▶ ACTIVITY:
Show each line of the material below that contains the word "should".

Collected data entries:
▼▼▼
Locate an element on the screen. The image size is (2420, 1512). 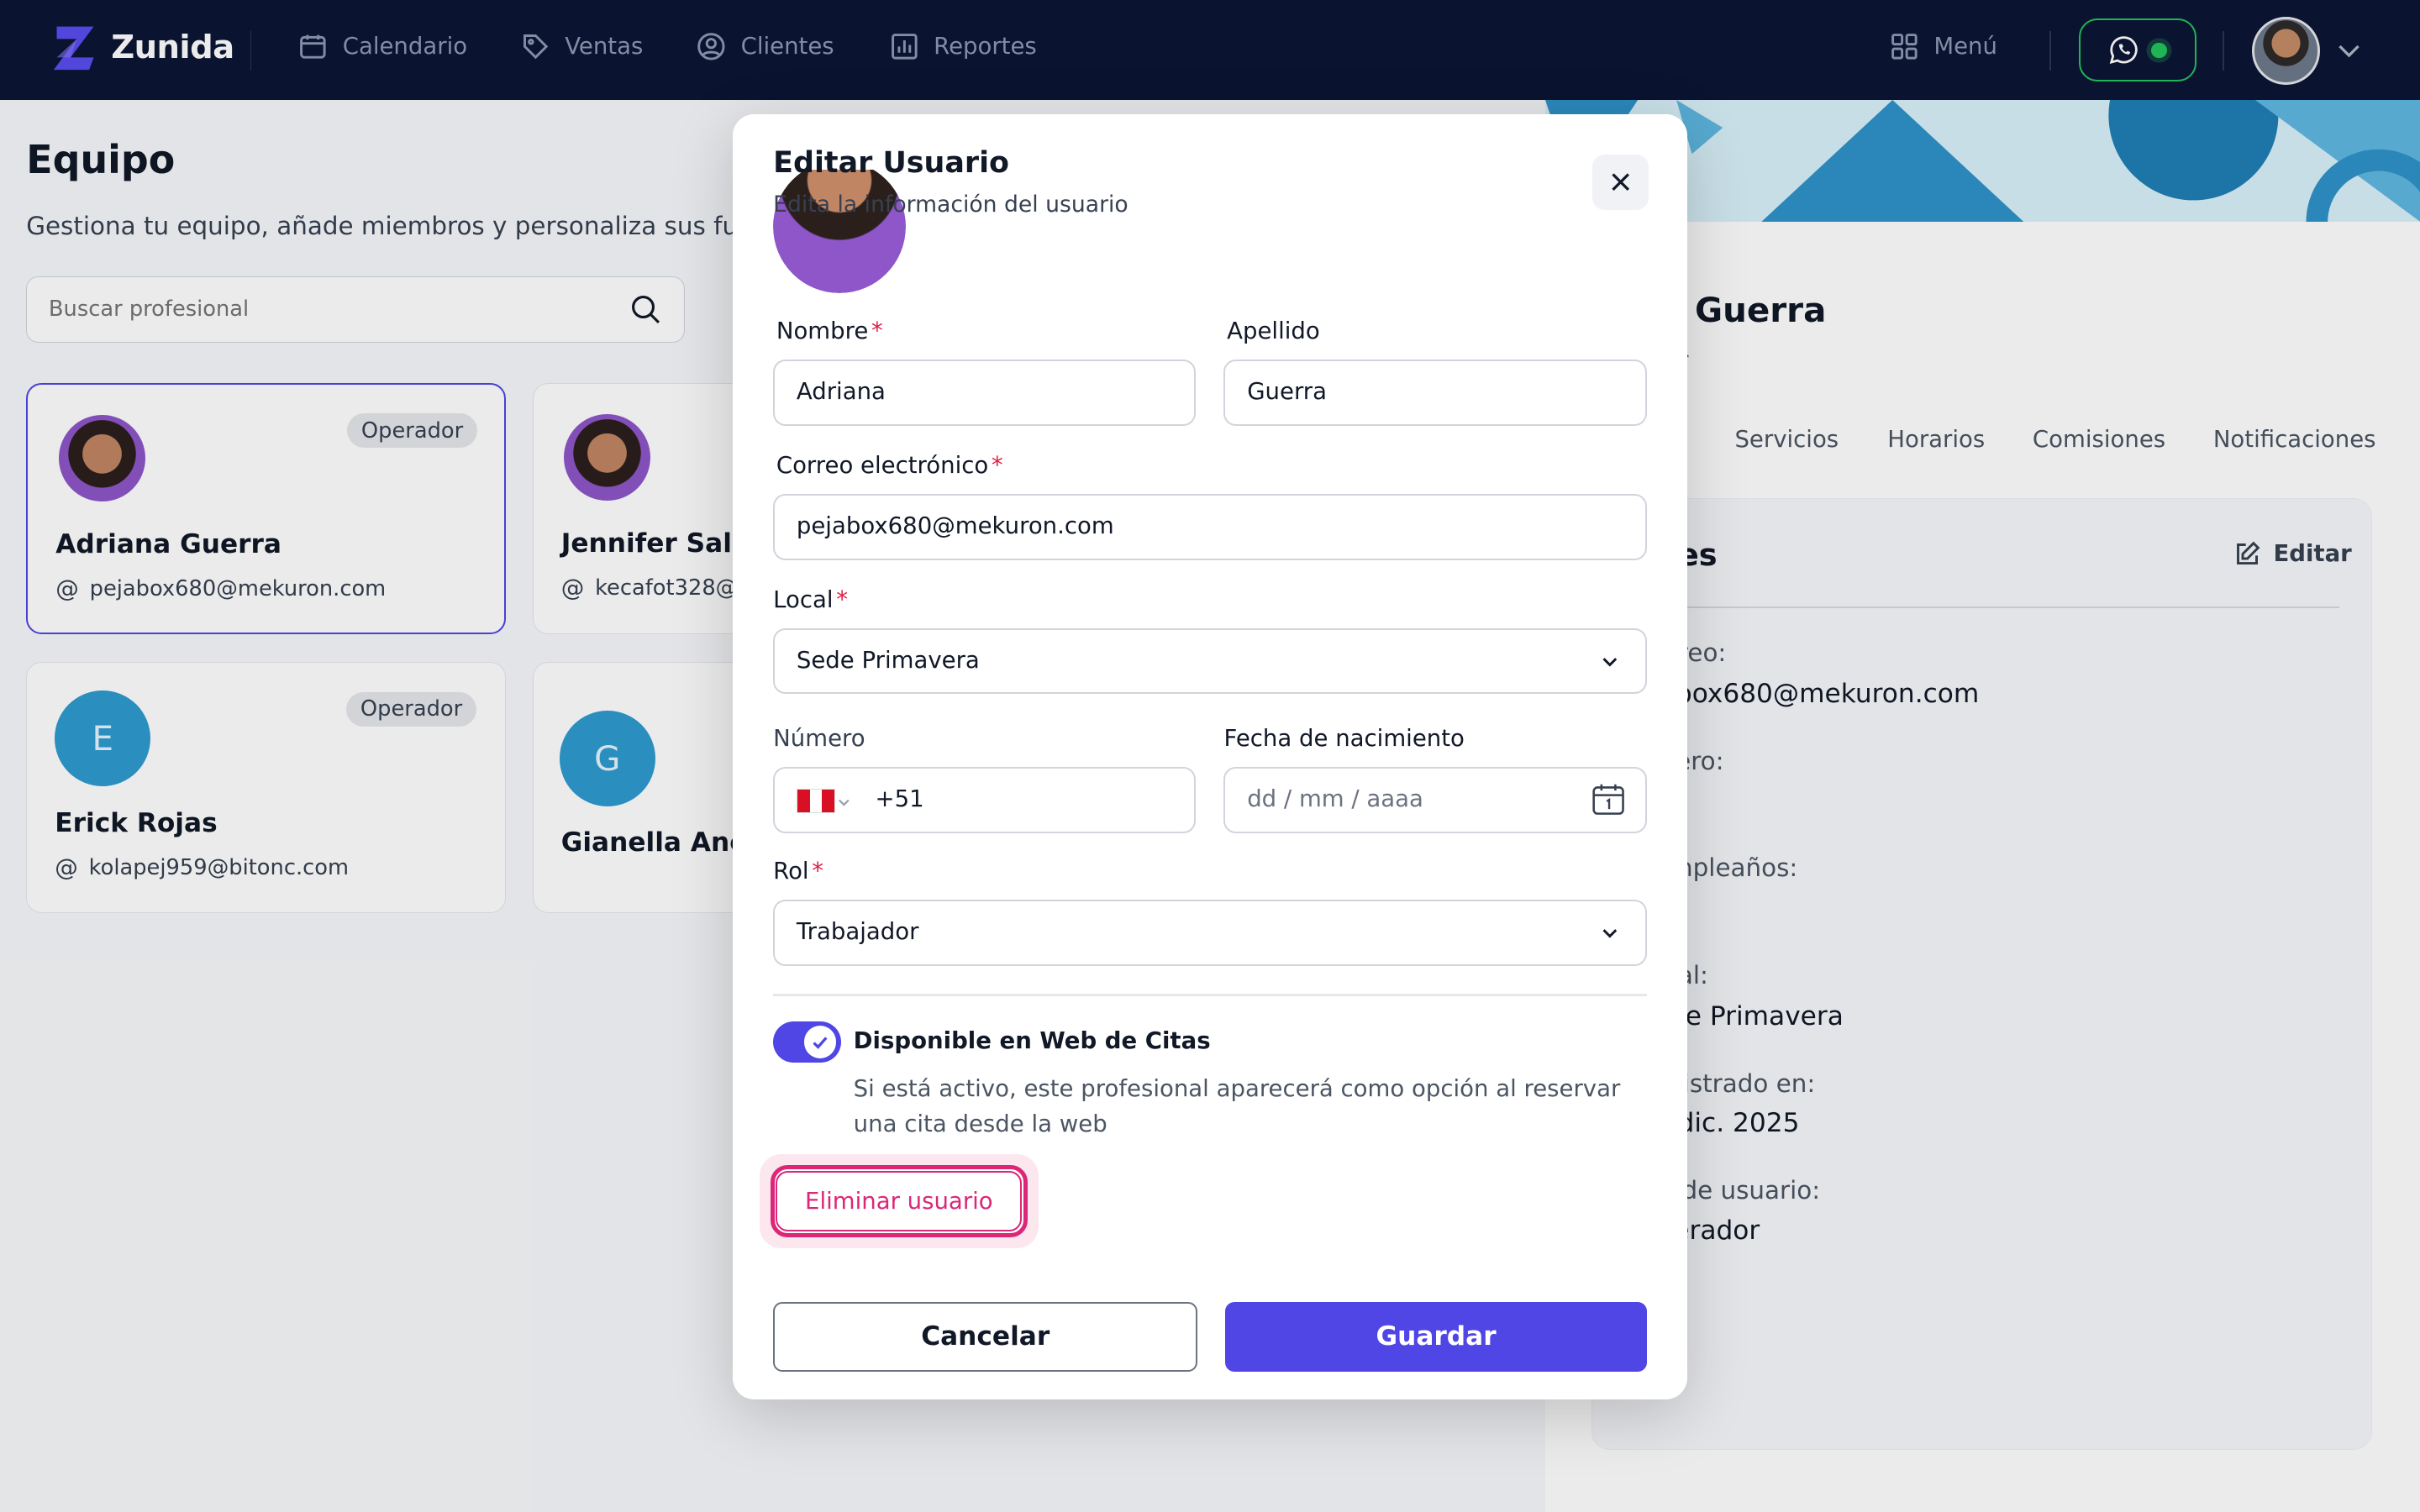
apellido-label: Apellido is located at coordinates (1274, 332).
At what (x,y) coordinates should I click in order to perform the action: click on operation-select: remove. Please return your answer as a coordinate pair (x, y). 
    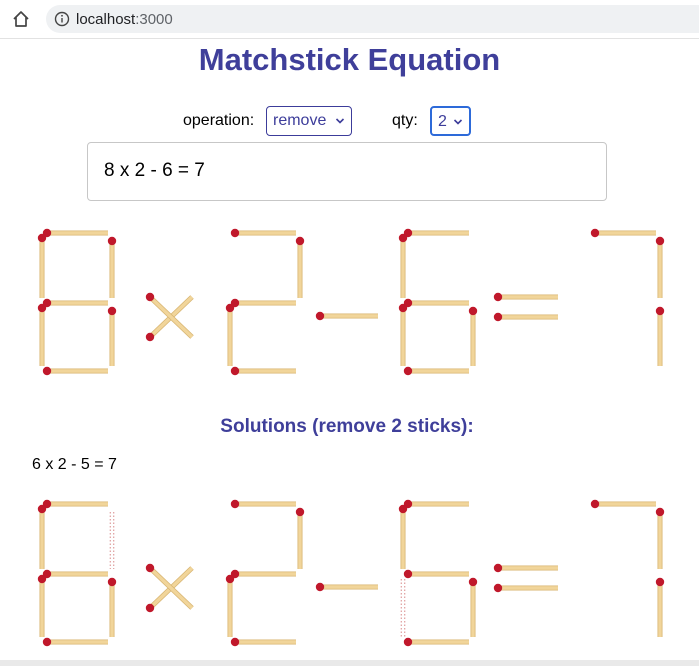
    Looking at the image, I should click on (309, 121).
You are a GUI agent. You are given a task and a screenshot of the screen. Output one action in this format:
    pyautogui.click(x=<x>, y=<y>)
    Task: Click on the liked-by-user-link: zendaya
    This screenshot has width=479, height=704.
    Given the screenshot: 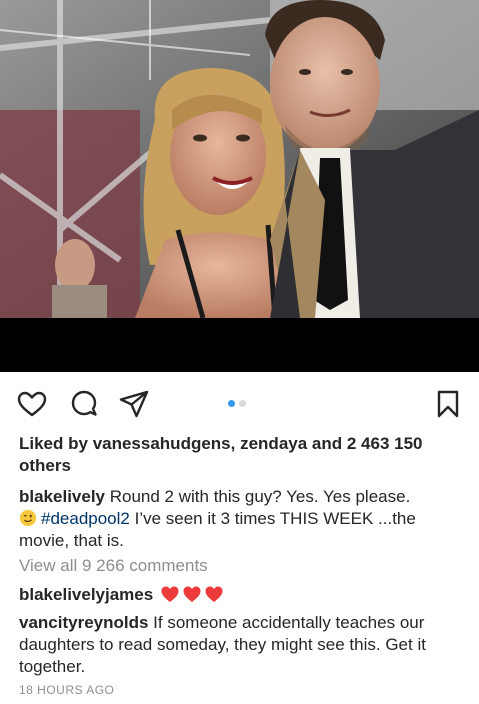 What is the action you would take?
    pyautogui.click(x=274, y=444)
▲▲▲
▶ EXERCISE RESULT:
At what (x,y) coordinates should I click in order to perform the action: click on operation-select: remove. Please return your answer as a coordinate pair (x, y). 
    Looking at the image, I should click on (309, 121).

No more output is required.